Le conseil lecture du Festival Nuit blanche du Noir pour une fin de semaine à pister les…
Marchands de mort subite (Max Izambard)

Pierre Marlot a été journaliste. Aujourd’hui, à la retraite, il vit assez retiré dans la baie de Somme où il peut se livrer à l’observation des oiseaux. Dans ses jumelles, c’est une colonie d’avocettes qu’il regarde lorsque son téléphone sonne. Le consul de France en Ouganda l’appelle pour lui annoncer que, depuis plusieurs jours, on est sans nouvelles de sa fille, Anne, partie dans l’Est de la République du Congo dans le cadre d’un reportage. Car Anne, comme son père, est journaliste. Pierre n’hésite pas un instant et part à Kampala où il se rend rapidement compte qu’il ne doit attendre de l’aide de personne, pas même du consulat. Il se met alors à enquêter, seul, et très vite il comprend qu’Anne écrivait un article explosif sur les minerais du sang, particulièrement dérangeant pour la maffia internationale qui gère le juteux trafic de l’or au départ de l’Ouganda. Probablement est-ce la cause de l’enlèvement (?) le meurtre (?) la « simple » disparition de sa fille (?). A quoi s’ajoute le fait que l’éthique d’indépendance et d’intransigeance d’Anne autant que son mode de vie en dérangent plus d’un. Dans un pays où la vie d’un journaliste n’a aucune valeur et où les arrestations ne se comptent plus. Dans un pays pris dans la tourmente d’une insurrection étudiante. Dans un pays où un dictateur vieillissant tente vaille que vaille de maintenir une sorte d’équilibre avant que les chacals ne lui succèdent.
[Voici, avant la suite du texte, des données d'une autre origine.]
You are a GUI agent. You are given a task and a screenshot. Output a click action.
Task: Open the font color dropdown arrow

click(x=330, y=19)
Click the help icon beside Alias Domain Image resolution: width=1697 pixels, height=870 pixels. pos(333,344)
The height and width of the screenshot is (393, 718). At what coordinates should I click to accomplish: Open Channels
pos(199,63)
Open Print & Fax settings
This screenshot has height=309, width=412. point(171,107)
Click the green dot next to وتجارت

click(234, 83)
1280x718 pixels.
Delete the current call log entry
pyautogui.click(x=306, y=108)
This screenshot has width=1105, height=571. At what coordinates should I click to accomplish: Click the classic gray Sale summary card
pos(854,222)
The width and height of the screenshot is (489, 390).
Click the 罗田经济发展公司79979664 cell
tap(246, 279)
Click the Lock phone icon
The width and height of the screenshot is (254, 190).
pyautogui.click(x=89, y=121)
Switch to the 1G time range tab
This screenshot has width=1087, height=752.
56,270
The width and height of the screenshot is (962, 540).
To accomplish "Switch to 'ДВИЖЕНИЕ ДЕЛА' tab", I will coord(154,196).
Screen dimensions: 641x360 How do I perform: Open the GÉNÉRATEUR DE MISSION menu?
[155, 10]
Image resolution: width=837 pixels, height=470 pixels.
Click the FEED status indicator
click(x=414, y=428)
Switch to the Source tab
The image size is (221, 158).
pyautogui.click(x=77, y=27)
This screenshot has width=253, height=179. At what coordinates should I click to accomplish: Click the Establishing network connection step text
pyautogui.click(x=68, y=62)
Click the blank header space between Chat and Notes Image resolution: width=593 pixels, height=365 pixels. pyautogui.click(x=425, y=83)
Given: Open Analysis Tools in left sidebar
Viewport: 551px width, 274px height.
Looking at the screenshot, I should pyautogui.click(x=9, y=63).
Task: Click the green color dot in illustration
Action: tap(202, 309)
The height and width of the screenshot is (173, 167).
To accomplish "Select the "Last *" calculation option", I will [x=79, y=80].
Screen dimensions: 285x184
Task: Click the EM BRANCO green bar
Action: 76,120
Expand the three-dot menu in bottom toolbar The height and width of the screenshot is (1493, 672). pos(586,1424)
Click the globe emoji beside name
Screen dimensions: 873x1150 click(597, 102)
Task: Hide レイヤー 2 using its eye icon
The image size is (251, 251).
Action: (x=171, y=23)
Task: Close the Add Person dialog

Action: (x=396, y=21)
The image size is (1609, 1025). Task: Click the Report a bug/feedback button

Pour ce premier roman, passionnant de bout en bout, Max Izambard transforme l’Ouganda en un véritable objet littéraire noir : pouvoir, violence, luttes d’influences, répression, sexe, corruption, tout y est. Et, bien entendu, tout y est au service du seul profit de quelques-uns. L’intrigue efficace et l’écriture très aboutie confèrent à ce texte, au demeurant fortement documenté, un dynamisme que l’on verrait bien transcrit pour le cinéma. Ajoutez à cela des personnages très construits, une vision du métier de journaliste qui force notre empathie, et une fin somme toute assez peu manichéenne malgré le regard désabusé sur la capacité de justice du monde d’aujourd’hui. Prenant. (CD)
Max Izambard sera au Festival Nuit blanche du Noir le 10 novembre 2021.
Marchands de mort subite. Max Izambard. Rouergue Noir, 2021.